Formes progressives de sclérose en plaques : place actuelle de l’IRM pour le diagnostic positif et différentiel

Les formes progressives de sclérose en plaques (SEP), qu’elles soient primaires ou secondaires, présentent des mécanismes physiopathologiques différents de la forme rémittente-récurrente (RR) : les phénomènes neurodégénératifs incluant la perte axonale sont notamment plus marqués que la composante inflammatoire de la maladie [1]. Quelle que soit la forme de SEP, le diagnostic repose, en l’absence de test diagnostique, sur l’élimination des principaux diagnostics différentiels connus.

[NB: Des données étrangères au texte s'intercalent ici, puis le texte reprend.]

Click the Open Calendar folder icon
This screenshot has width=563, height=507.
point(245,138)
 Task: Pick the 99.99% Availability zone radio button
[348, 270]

L’imagerie par résonance magnétique (IRM) tient une place prépondérante à la fois pour le diagnostic initial de la maladie, mais aussi pour la description des différents phénotypes de SEP progressive [2]. Dans cet article, nous illustrons la place actuelle de l’IRM pour le diagnostic et le suivi des formes progressives de SEP.

Place de l’IRM pour le diagnostic d’une SEP progressive

Les critères diagnostiques d’une forme progressive de SEP comportent [3] :

– la démonstration d’une progression nette de la maladie sur une année (pouvant être déterminée de manière rétrospective ou prospective),
– et la présence d’au moins deux des trois critères suivants :

  • une dissémination dans l’espace à l’étage cérébral, avec au moins une lésion en hypersignal T2 dans des régions caractéristiques de SEP : périventriculaire, juxta-corticale et/ou sous-tentorielle,
  • une dissémination dans l’espace à l’étage médullaire, avec au moins deux lésions visibles en hypersignal T2 intramédullaire,
  • une positivité du liquide cérébro-spinal avec la mise en évidence de bandes oligoclonales et/ou élévation de l’index IgG.

Ces critères diagnostiques ont fait l’objet d’une révision récente en 2017 [3]. Les principales nouveautés concernent :

– l’absence de distinction pour les lésions rehaussées entre le caractère symptomatique ou non,
– l’absence de distinction entre les topographies corticale et juxta-corticale des lésions,
– et enfin, la possible utilisation des bandes oligoclonales pour affirmer la dissémination temporelle.

Il est à noter que seules des lésions typiques doivent être retenues pour affirmer ces critères (de la même manière que pour les formes RR de SEP). Certaines particularités peuvent être observées dans le cadre des formes progressives de SEP :

  1. La charge lésionnelle en hypersignal T2 souvent faiblement corrélée à l’importance de l’atteinte clinique (le « paradoxe radio-clinique »).
  2. Les lésions inflammatoires peuvent prédominer au niveau du cortex et de la moelle épinière. Ces deux dernières topographies sont d’ailleurs plus difficilement mises en évidence en imagerie.

Protocole IRM

À l’étage encéphalique, le protocole IRM comporte habituellement des séquences : FLAIR (supprimant le signal du liquide cérébrospinal, utile pour détecter les lésions sus-tentorielles, péri-ventriculaires ou juxtacorticales), en pondération T2 (pour détecter les lésions sous-tentorielles) et en pondération T1, réalisées après injection de chélates de gadolinium (avec pour objectif de mettre en évidence les lésions actives). Pour la recherche des lésions rehaussées, il est important de respecter un délai d’imprégnation d’au moins 10 minutes après injection des chélates de gadolinium.